Collected data:

━━━━━━━━━━━━━━━━

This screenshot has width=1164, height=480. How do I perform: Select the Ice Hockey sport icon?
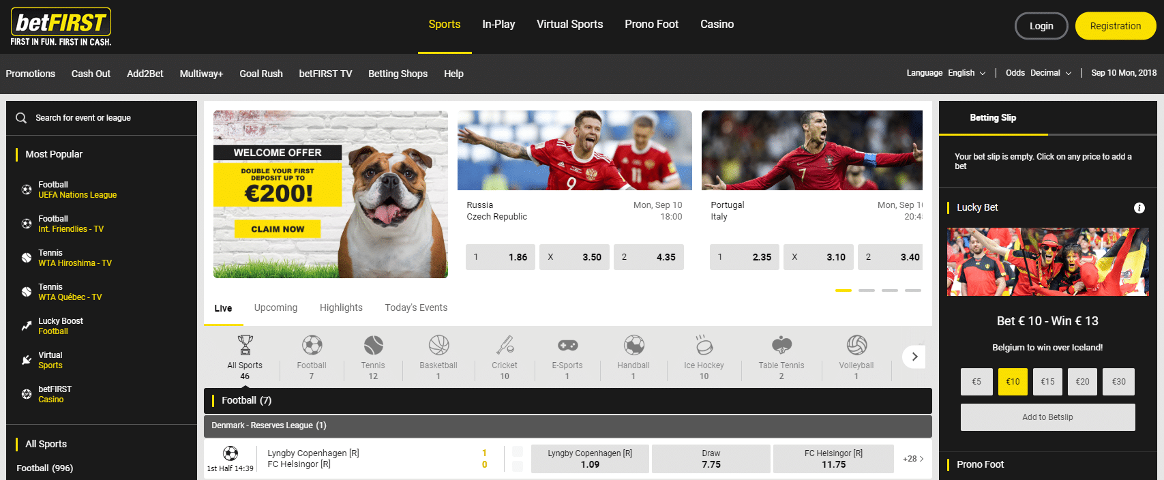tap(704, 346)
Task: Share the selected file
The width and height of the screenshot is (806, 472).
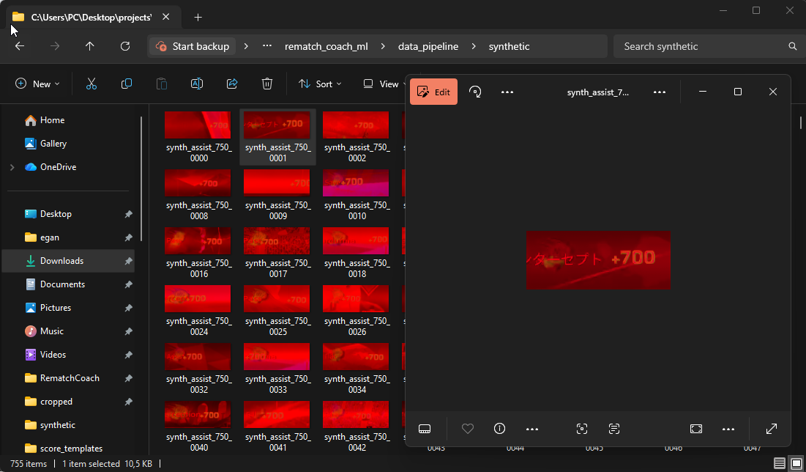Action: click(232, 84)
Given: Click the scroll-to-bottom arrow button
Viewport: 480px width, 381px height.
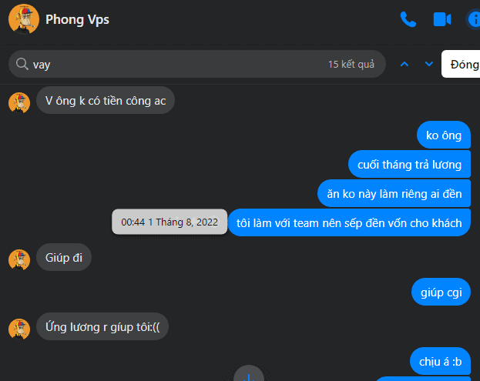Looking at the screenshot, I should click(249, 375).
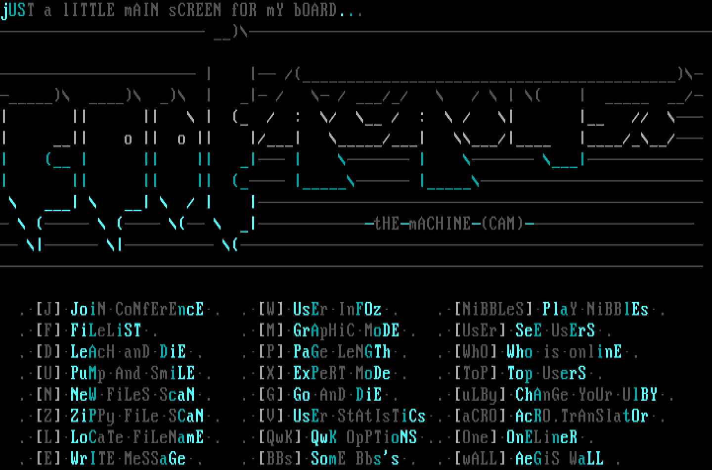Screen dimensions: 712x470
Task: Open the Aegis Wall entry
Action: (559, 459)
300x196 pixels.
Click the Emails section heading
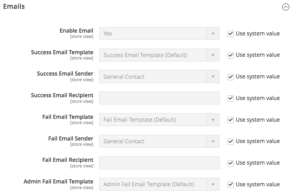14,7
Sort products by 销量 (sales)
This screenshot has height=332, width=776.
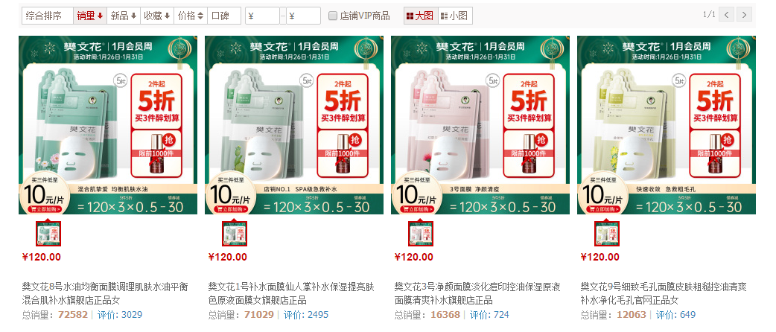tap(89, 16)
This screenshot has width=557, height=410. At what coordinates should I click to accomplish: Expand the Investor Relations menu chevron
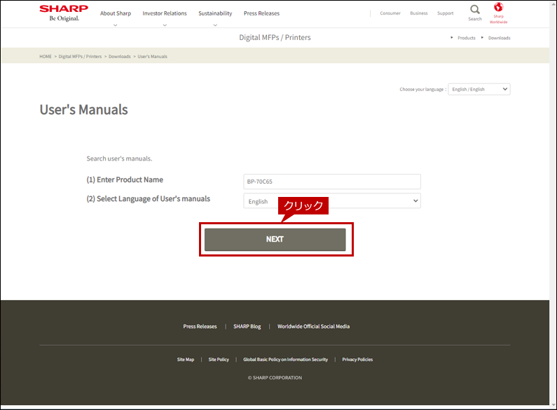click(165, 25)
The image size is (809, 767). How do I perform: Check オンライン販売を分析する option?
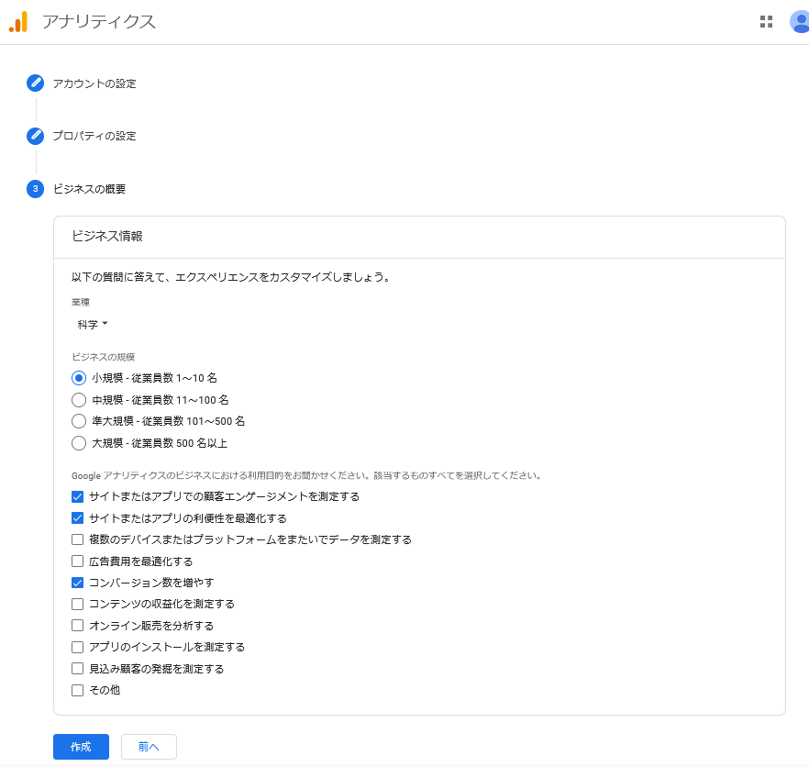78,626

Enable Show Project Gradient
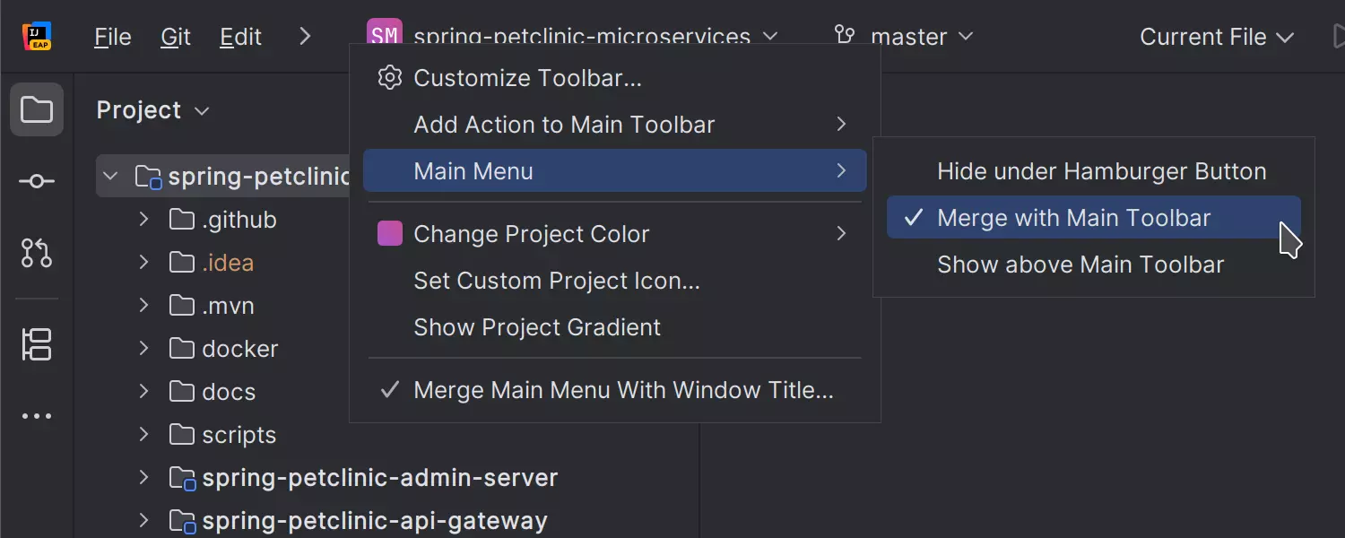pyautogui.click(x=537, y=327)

━━━━━━━━━━━━━━━━

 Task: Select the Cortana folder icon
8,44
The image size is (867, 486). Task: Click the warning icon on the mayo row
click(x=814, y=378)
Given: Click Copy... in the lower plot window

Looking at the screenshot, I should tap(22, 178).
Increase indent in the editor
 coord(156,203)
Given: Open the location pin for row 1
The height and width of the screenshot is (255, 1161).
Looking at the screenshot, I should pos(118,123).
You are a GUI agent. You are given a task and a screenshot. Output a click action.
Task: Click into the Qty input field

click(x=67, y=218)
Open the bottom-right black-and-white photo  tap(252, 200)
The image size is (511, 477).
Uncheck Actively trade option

━━━━━━━━━━━━━━━━

» **Problem description**:
Please return only the lines above, starting at the line that has "The image size is (511, 477)." and ending at the line that has "Uncheck Actively trade option", keeping both and leaving each one unchanged.

» **Reply to the exercise**:
The image size is (511, 477).
Uncheck Actively trade option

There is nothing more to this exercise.